In the present study patients with TT genotype show higher levels of 1.25 (OH) vitamin D3 and lower BMD than other two genotypes of VDR rs2228570 SNP.
This may explained by that polymorphisms in the VDR gene have been shown to influence VDR mRNA and protein levels, which, in turn, may influence the function of VDR. So, need more vitamin D to do the same effect .
This matched with Arai et al who suggested that the extent of vitamin D-dependent transcriptional activation of a reporter construct was approximately 1.7-fold greater for the variant of the Fok-I (C-type) than for the T-type .
The study of Rieko et al demonstrated that the effect of the Fok-I genotype on the association with the serum 25(OH) D, where there were significant positive correlations between serum bone specific ALP and 25(OH)D concentrations in the CC type and TC type .
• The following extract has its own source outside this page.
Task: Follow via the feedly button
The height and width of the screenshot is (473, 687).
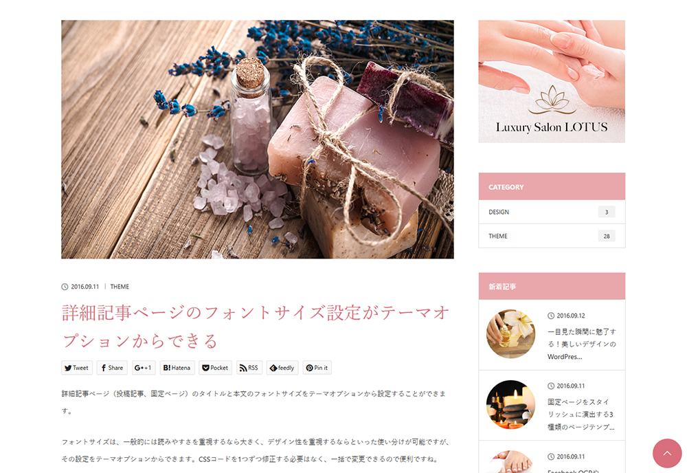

In the present study, a significant difference among TT, TC and CC types of rs2228570 genotypes of VDR as regard number and % of osteopenia and osteoporosis in patients group with TT genotype has significantly higher rates of osteopenia and osteoporosis than both TC and CC in β-thalassemia children group.
The most studies in this field were done on women and also on older ages. In more than 60% of the previous studies a significant association was found between the polymorphism Fok1 and osteoporosis .
Conclusion: It can be concluded that Fok1 SNP in VDR gene may affect bone mineral density BMD. Genetic variant TT genotype for VDR rs2228570 may consider as risk factors and predictor for osteoporosis in β-thalassemia children.
We acknowledge the central laboratory unit, faculty of Medicine, Menoufia University for providing us with the necessary instruments for completion of the study.
Research Involving Human Participants: The study was conducted in accordance with the Declaration of Helsinki. All participants provided written informed consent, and the Ethics Committee of Faculty of Medicine, Menoufia University approved the study protocol.